- **WORK REQUEST**
Below this line are records; transcribe exactly the lines between the one holding "Instruction: Expand the Owner filter dropdown" and the one holding "Delete the Contactar", inclusive, and omit the pictures.
(GIVEN INFORMATION Opens)
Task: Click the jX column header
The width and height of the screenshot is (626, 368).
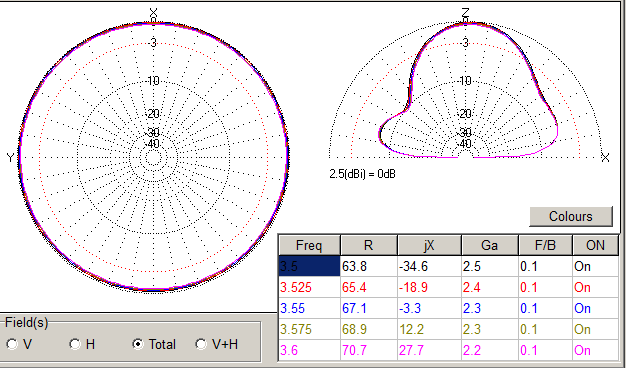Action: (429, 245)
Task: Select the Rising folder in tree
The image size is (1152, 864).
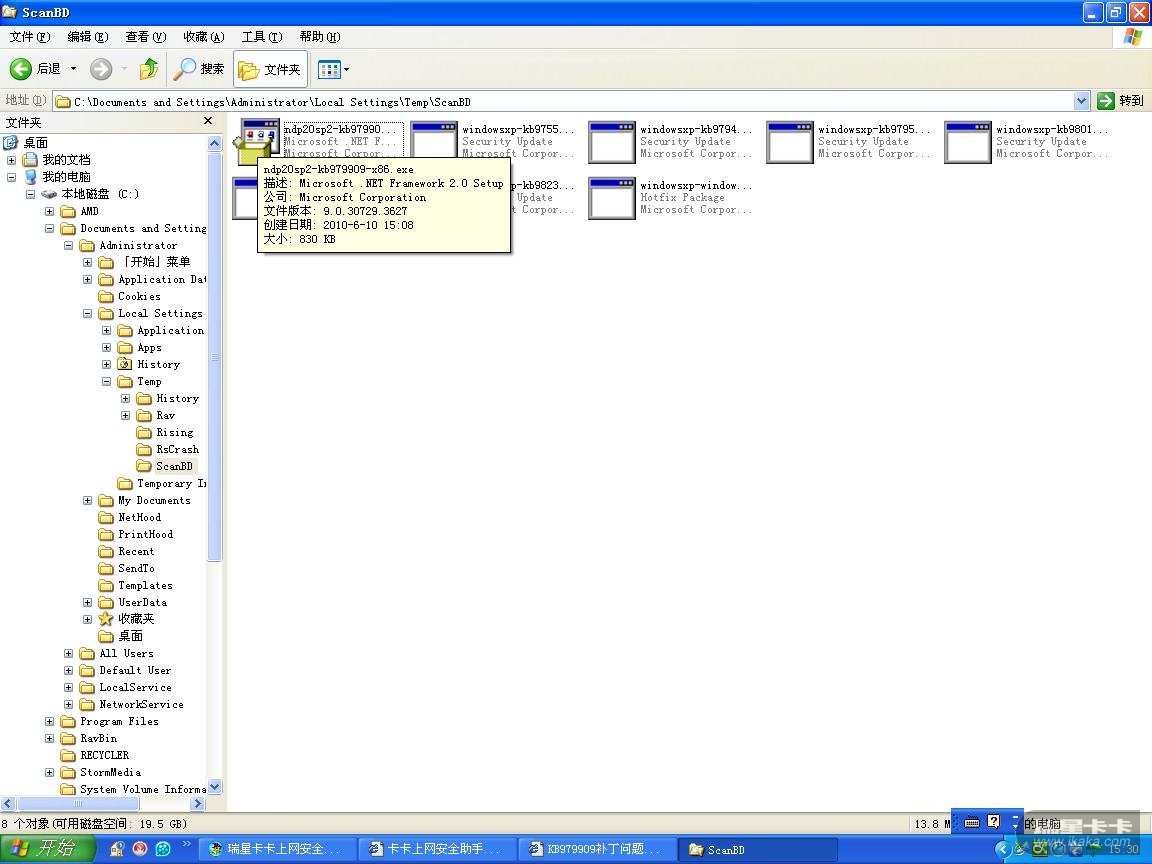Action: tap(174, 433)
(GIVEN INFORMATION Closes)
(GIVEN INFORMATION Opens)
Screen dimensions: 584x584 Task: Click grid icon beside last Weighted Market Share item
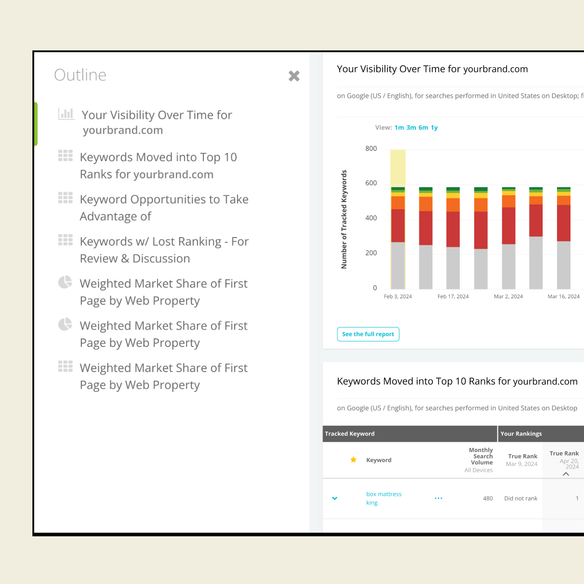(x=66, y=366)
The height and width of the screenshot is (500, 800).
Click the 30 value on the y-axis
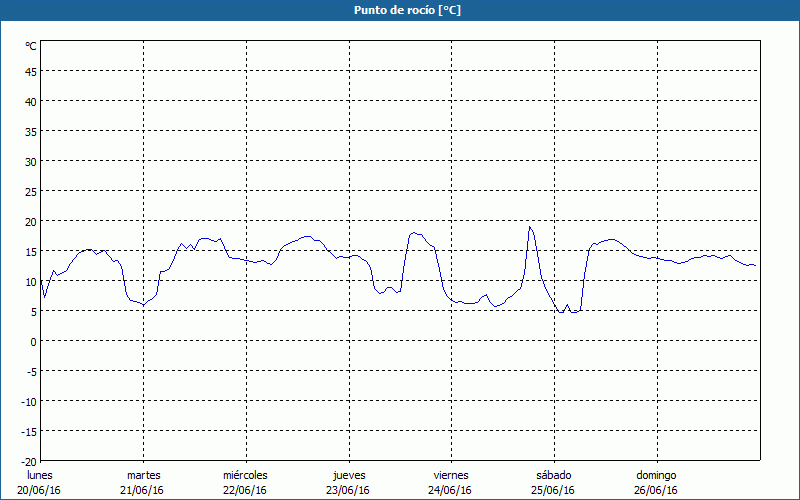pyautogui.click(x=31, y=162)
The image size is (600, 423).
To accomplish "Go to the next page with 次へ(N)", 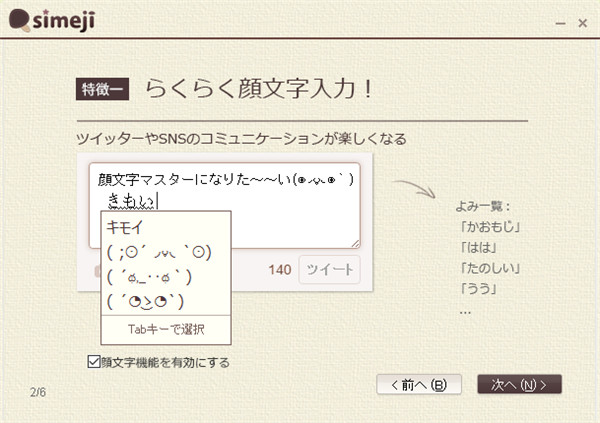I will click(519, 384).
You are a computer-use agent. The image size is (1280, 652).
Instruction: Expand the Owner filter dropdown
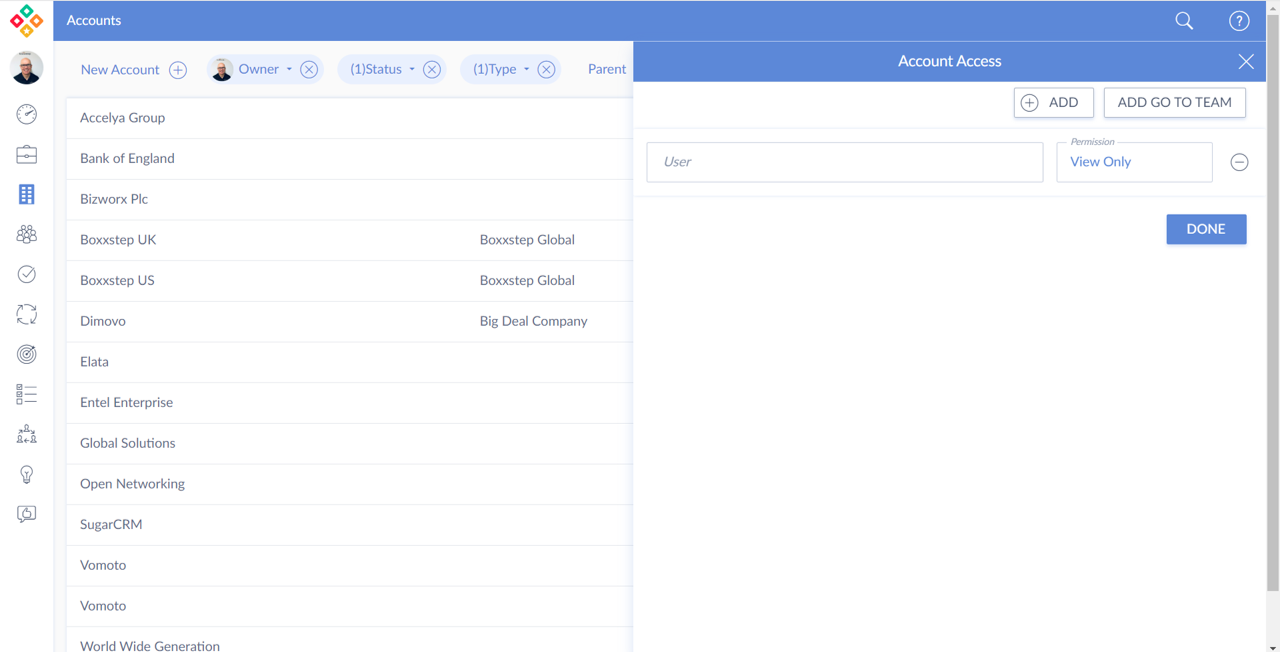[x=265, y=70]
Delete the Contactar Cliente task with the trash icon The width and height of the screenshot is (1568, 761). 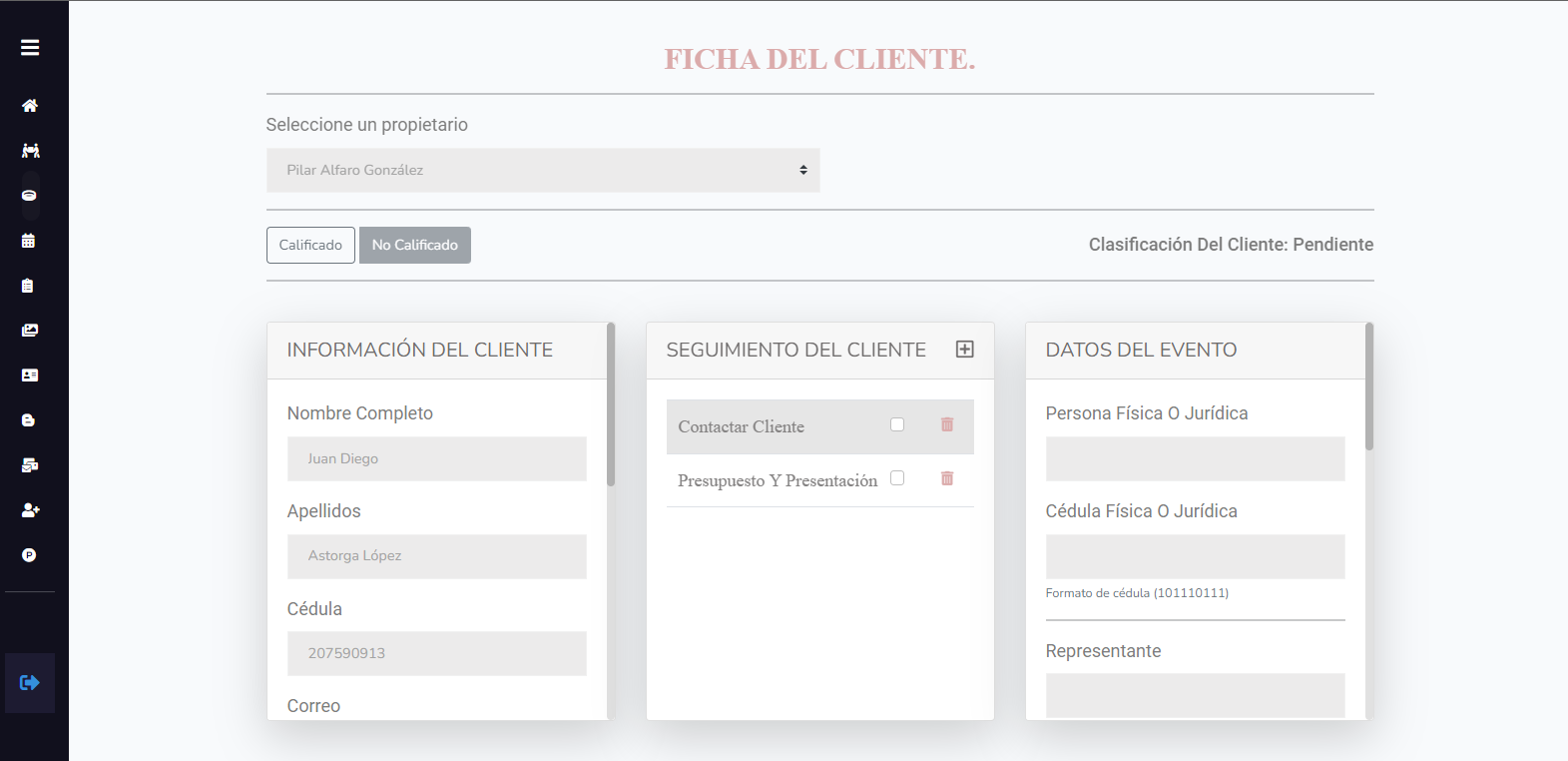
(GIVEN INFORMATION Closes)
- **OUTPUT OF THE TASK**
Instruction: Expand the Owner filter dropdown
[x=265, y=70]
Delete the Contactar Cliente task with the trash icon The width and height of the screenshot is (1568, 761). 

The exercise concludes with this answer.